AB: Since we are the hub, we can follow up on what is done and not done by the schools in our district. When we pull an order and take a look at it, we can see any conversations between both schools, and there’s often someone saying, “Hey, I’m out of the office but I’ll get this taken care of,” or, “I’m still looking for this document.” Whatever is going on. We can see in the timeline when some items were opened and created, and we can see when some items were sent. We can also see whether anything has been missed because the other school can drop a line saying, “Hey, we didn’t get the birth certificate!” We can open those items and take a look, which makes it much easier to just reach out to or assist on our end if we have access to something. If it’s in PowerSchool, sometimes we’ll just go ahead and handle it, but if it’s a birth certificate or something in a physical folder, we reach out to the school and make sure it gets handled.

 

If you could give another district advice about using ScribTransfer, what would you share?

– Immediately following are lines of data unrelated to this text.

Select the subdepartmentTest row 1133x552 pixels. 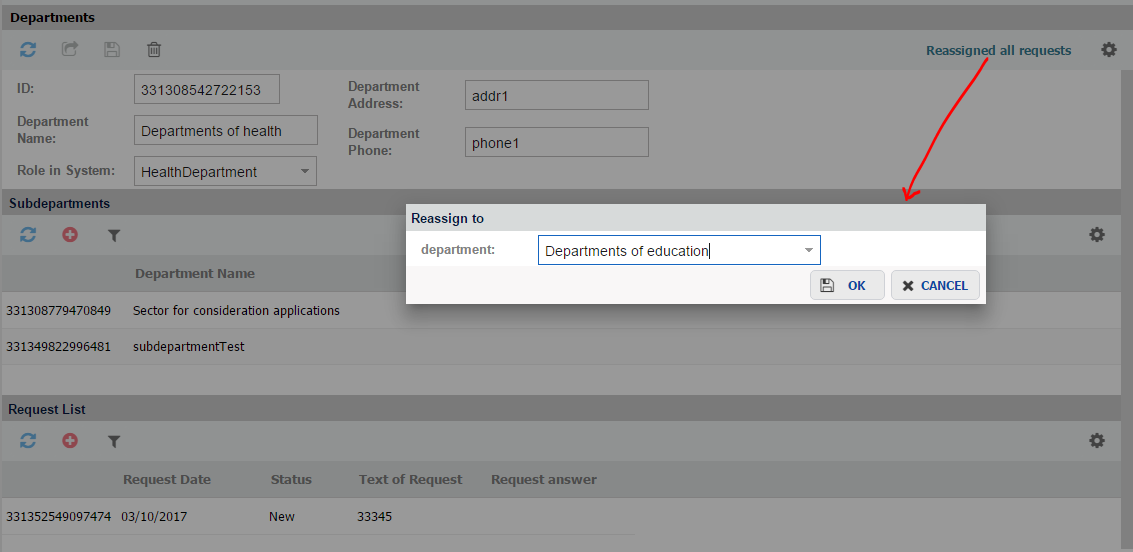(x=189, y=347)
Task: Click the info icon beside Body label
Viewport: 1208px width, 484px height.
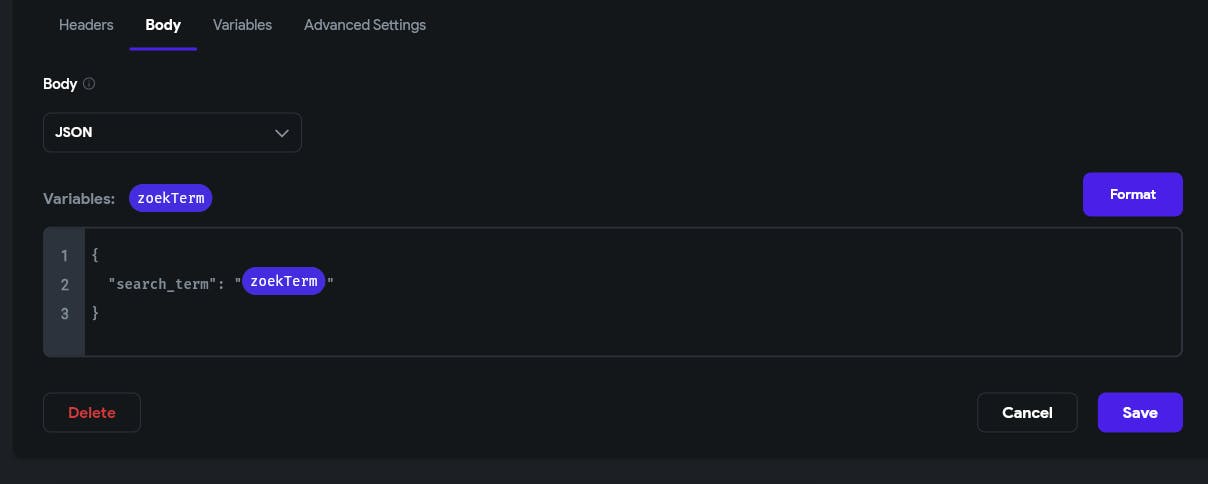Action: [89, 84]
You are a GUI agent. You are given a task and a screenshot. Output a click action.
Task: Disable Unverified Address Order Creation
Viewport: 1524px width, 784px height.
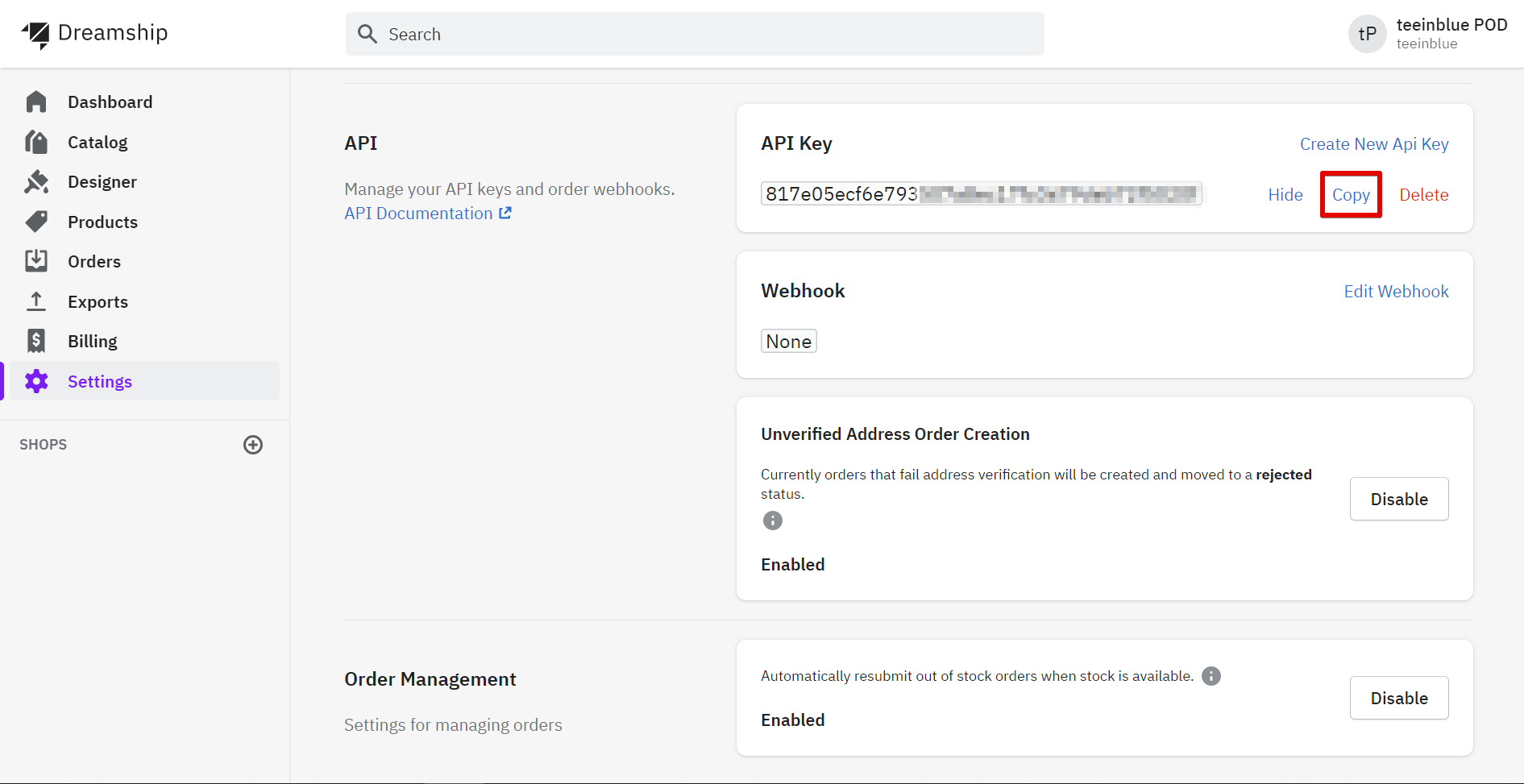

DH: If ScribTransfer is your procedure, just stick to your plan. I learned this little piece of advice in an earlier seminar during the beginning of COVID when a question was asked about procedures and whatnot. Yes, it is mandated that we send records, but it’s not mandated how we send these records and ScribTransfer is the way in which Durham Public Schools send records. It truly has worked for us.

 

ZW: ScribTransfer has also helped us with our device retrieval. We’re able to message the new school for assistance if a student leaves and carries one of our devices with them. So working together with that new school has been very helpful.